Salah satu pernak-pernik yang sering dipakai orang Jepang dalam keseharian mereka adalah saputangan. Di Indonesia sekarang ini, pemakaian saputangan tampaknya sudah jarang terlihat.
Di negeri Sakura ini mulai dari anak-anak sekolah hingga orang tua banyak terlihat selalu membawa saputangan. Terutama—sejauh hasil pengamatan selama ini—pada musim panas.
Pada umumnya, orang Jepang membawa saputangan sepanjang tahun. Namun khususnya pada musim panas, peran `hankachi` (ハンカチ)–sebutan untuk saputangan di bahasa Jepang–ini cukup penting.
Penggunaan saputangan secara budaya sering dihubungkan dengan pemakaian `tenugui`. Dilansir Guidable.co, tenugui adalah saputangan tradisional yang sudah dipakai sejak zaman Heian (794-1185) yang terbuat dari bahan katun berkualitas. Tenugui ini populer karena keawetan, serta desain dan warnanya yang menarik. Fungsi utama dari tenugui adalah sebagai kain lap atau kain untuk membersihkan/kain pengering.
Apa yang membuat pernik satu ini tidak bisa diremehkan? Sebelumnya kita tilik, yuk, sejarah masuknya saputangan.
Sejarah singkat
Dilansir Roberttos.com, pemakaian saputangan (pocket handkerchiefs) ala Barat/Eropa yang dipakai dengan menyelipkan pada kantong depan jas mulai terlihat di Jepang pada abad ke-19 dan awal abad ke-20. Tren pemakaian saputangan kantong yang terbuat dari bahan sutra atau katun itu lalu diikuti oleh para bangsawan Jepang masa itu sebagai tanda kemewahan dan kekayaan, serta menjadi sebuah fashion statement bagi kalangan yang mampu.

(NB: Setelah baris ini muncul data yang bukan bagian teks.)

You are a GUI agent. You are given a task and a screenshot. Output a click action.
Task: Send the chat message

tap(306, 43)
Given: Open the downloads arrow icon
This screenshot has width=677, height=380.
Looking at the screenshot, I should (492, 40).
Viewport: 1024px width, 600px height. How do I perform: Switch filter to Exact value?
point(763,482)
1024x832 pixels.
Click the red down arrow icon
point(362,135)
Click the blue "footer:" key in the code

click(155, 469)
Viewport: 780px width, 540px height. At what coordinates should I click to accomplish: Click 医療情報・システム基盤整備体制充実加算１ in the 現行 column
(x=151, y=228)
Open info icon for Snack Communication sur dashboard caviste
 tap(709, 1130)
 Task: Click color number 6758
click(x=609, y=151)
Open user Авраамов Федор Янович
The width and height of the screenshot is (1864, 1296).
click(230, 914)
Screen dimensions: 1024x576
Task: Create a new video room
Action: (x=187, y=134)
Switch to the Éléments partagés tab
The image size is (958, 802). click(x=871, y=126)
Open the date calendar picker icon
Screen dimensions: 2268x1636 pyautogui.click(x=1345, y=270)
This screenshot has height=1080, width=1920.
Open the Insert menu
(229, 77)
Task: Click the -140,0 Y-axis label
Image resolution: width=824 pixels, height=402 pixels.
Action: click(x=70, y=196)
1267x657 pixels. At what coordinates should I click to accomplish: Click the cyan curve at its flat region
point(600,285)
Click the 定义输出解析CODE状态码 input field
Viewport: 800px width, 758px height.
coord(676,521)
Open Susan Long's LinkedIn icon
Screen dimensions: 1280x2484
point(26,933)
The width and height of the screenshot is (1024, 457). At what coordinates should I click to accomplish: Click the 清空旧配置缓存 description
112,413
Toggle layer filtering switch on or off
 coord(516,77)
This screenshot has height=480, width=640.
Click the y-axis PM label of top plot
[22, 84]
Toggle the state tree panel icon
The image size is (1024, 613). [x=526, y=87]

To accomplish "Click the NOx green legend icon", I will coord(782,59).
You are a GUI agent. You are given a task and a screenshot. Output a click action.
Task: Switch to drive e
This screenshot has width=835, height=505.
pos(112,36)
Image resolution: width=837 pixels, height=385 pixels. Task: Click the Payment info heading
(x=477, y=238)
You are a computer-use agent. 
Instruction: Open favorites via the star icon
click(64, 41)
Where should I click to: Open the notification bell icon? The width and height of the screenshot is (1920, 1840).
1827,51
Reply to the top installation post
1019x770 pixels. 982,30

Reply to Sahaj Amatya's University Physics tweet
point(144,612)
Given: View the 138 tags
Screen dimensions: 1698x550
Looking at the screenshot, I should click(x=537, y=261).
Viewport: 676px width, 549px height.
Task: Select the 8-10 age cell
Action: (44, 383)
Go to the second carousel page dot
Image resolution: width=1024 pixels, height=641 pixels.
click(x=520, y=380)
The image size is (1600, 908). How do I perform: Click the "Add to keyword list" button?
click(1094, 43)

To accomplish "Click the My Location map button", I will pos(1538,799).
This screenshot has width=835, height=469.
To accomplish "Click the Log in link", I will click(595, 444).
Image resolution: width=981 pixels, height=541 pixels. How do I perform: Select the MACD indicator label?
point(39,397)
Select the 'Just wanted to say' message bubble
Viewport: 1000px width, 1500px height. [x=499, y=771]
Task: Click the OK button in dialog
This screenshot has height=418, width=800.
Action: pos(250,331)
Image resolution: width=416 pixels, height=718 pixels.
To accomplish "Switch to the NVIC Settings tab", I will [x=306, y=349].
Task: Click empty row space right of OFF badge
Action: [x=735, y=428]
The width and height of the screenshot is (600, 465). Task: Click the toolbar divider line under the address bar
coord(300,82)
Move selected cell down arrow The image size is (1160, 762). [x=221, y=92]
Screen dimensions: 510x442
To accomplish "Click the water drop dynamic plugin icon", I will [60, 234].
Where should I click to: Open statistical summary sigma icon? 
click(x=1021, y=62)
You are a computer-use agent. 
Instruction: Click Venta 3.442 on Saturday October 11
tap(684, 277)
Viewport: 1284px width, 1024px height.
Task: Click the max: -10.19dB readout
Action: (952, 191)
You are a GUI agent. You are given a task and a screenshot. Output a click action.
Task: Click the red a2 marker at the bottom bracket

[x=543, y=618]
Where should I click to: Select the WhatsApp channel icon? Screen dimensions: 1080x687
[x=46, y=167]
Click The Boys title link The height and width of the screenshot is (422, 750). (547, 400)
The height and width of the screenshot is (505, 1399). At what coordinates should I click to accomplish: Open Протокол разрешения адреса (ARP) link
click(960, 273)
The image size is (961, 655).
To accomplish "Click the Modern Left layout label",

Mengapa saputangan dapat menjadi bagian yang tidak terpisahkan dari keseharian orang hingga kini? Roberttos.com memaparkan, karena fungsinya yang bergeser dari penggunaan pocket handkerchiefs khas Eropa/Barat dulu. Saputangan di Jepang sekarang tidak lagi berfungsi sebagai dekorasi untuk pakaian, namun penggunaannya menjadi lebih fungsional.
Mal-mal atau toko-toko menjual saputangan dengan beraneka jenis bahan, warna, serta ukuran begitu memasuki musim panas.